Ülke nüfusunun neredeyse yüzde 50’sini terörist olarak gören ve saldıran zihniyetin şimdilik son marifetidir.
Katliam sonrası gelişmeler bu bölünmenin işaretidir. Sonuç olarak; bu katliam tüm halklardan, tüm inançlardan, tüm mesleklerden, tüm kitle örgütlerinden BARIŞ-KARDEŞLİK ve DEMOKRASİ diyenlere yapılmıştır.
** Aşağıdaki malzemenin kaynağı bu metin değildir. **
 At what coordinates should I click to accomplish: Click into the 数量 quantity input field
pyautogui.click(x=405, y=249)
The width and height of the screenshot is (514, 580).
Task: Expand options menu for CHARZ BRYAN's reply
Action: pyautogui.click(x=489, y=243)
Başta Kürt halkı olmak üzere işçi, köylü, öğrenci, memur, demokrat, liberal, sol,  sosyalist ve komünistlere karşı tüm güçleriyle saldırmalarının adıdır.  
Katliamın üstünden 2-3 saat geçtikten sonra polis alanı çevrelemeye başlarken insanların doğal tepkilerine karşılık amir pozisyonundaki kişinin emrindeki polislere şöyle dediğine tanık oldum; “Şimdi onların acıları var, sakin olun, ne söylerlerse SİNEYE çekin!” Şimdi, bu cümle nasıl anlaşılır? Onların acıları var!!! Evet acılarımız var… ve bu acı onların değil.
1 Kasım seçimlerine sayılı günler kaldı. Şimdi barış, kardeşlik ve demokrasi taleplerini her zamankinden daha güçlü haykırma ve savunma zamanıdır. Bunun için ilk adım da HDP’nin güçlü olarak seçimlerden çıkmasını sağlamaktan geçmektedir.
Unutmamak ve unutturmamak için bu iktidar döneminde yaşananları her yerde deşifre etmek de görevimizdir.
Roboskî 2011(34),  Reyhanlı 2012(54), Gezi 2013(12), Soma 2014(301), Ermenek 2014(18) Diyarbakır HDP mitingi 2015(4), Suruç 2015(33), Ankara 2015(102)…..
2011 ile 2015 yıllarında toplamda 558 insan katledildi ve yüzlerce yaralı… Peki siyasi veya idari görev üstlenenlerden bir tane olsun sorumlu başbakan, bakan, mülki amir yok muydu? Bir tane istifa eden duydunuz mu?
Kardeşliğin gereği katliamların sorumlularının cezalandırılmaları için hesap sormaktır.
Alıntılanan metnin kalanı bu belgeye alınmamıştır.